The assembly truly only begins to become restive - their aura of adoration (for Anakin and Obi-Wan) and respect bordering upon awe (for Qui-Gon and Dooku) and trusting acceptance (for the ruling High Council of the Order) beginning to shade towards uncertainty and to break apart in brief but strong flares of anger and fear - when Yoda begins to speak, not only repeating his admission of error but confessing outright to having knowingly (if not entirely exactly purposefully) enforced both a Code and a body of traditions long solidified into unspoken law that contradict many of the earliest traditions of the Jedi Order and are, in truth, so harmful in nature that they have undermined both the moral authority of the Order and the ability of the Jedi to actually perceive and obey the will of the Force (and therefore fulfill the Order's mandate).

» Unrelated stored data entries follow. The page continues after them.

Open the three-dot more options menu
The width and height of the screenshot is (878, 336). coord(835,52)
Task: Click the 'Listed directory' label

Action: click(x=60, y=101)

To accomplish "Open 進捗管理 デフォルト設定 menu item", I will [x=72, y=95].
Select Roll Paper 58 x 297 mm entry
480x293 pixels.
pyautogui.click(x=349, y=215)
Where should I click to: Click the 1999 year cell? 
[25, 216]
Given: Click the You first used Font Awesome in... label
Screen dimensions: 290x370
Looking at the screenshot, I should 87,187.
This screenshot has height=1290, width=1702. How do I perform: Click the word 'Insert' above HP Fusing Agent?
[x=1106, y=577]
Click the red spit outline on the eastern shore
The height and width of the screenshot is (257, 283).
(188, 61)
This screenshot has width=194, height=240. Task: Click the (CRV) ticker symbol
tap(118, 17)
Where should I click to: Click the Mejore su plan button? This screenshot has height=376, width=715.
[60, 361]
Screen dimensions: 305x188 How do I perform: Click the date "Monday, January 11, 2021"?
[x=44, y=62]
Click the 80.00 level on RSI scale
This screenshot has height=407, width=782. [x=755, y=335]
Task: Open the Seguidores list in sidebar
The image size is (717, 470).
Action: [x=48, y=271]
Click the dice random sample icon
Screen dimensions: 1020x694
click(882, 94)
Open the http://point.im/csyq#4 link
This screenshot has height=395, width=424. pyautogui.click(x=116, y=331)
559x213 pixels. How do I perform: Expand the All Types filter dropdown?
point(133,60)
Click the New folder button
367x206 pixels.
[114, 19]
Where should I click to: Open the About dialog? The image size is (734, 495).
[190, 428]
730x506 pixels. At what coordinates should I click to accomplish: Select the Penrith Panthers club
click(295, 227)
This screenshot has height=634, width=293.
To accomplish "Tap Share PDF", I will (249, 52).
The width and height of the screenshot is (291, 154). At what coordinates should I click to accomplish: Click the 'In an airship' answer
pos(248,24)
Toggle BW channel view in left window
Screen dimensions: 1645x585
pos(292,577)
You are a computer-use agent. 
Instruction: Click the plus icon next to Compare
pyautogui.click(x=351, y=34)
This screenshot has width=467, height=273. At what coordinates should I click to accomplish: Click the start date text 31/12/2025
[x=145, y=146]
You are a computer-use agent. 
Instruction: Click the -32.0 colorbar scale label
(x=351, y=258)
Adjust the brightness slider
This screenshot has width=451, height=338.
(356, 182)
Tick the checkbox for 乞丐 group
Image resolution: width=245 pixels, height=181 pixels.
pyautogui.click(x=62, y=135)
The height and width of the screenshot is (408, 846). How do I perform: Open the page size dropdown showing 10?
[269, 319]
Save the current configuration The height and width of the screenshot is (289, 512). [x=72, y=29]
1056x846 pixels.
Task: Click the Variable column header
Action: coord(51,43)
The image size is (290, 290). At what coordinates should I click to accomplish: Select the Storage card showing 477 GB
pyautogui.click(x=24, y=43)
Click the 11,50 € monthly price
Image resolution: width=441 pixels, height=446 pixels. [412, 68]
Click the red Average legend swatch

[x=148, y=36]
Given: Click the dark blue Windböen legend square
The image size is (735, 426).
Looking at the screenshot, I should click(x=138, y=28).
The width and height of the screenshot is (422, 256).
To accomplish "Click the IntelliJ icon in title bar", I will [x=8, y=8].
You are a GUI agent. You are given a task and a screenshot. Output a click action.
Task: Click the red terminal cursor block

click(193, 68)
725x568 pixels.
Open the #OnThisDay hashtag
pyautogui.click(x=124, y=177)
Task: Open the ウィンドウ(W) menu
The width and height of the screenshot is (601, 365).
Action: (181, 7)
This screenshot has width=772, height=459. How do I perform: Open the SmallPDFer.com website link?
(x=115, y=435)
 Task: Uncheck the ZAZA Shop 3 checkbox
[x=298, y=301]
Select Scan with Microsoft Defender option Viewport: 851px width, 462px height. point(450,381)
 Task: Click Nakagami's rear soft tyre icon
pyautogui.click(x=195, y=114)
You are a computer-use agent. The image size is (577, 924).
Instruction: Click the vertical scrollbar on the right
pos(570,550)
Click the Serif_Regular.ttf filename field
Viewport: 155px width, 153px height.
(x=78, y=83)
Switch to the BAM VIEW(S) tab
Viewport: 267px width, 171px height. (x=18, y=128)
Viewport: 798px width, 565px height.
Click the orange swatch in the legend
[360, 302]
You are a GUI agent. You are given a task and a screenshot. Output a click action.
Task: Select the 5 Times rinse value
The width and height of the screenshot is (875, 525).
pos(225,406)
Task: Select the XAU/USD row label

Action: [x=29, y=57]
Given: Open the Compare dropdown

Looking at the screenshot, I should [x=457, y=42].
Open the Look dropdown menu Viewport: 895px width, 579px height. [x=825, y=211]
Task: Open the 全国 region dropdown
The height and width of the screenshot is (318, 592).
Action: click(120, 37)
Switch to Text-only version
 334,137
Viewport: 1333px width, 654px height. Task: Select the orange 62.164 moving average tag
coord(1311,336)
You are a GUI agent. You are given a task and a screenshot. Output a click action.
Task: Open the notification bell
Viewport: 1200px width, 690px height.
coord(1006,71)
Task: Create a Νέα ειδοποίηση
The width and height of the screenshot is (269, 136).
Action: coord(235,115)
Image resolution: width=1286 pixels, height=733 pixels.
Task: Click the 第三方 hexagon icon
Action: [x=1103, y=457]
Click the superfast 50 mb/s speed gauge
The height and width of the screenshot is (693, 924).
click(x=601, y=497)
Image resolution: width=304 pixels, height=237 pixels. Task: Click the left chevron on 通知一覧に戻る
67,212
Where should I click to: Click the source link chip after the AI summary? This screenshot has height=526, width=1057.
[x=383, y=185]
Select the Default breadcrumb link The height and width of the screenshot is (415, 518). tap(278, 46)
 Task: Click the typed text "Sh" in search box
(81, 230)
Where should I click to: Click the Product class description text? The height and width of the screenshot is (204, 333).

When the former Grand Master of the Jedi Order formally announces that the Council of Twelve has been permanently disbanded and that he has not only resigned his post as the head of the Order but abandoned his claim to the title of Grand Master (a declaration that manages to catch Mace so far off his guard that he visibly startles, his head snapping around towards the seemingly visibly shrunken little Jedi, who looks so frail and small in front of the assembly that it is as if being forced to confront his many failures has somehow physically diminished and aged Yoda), the mood of the crowd suddenly turns.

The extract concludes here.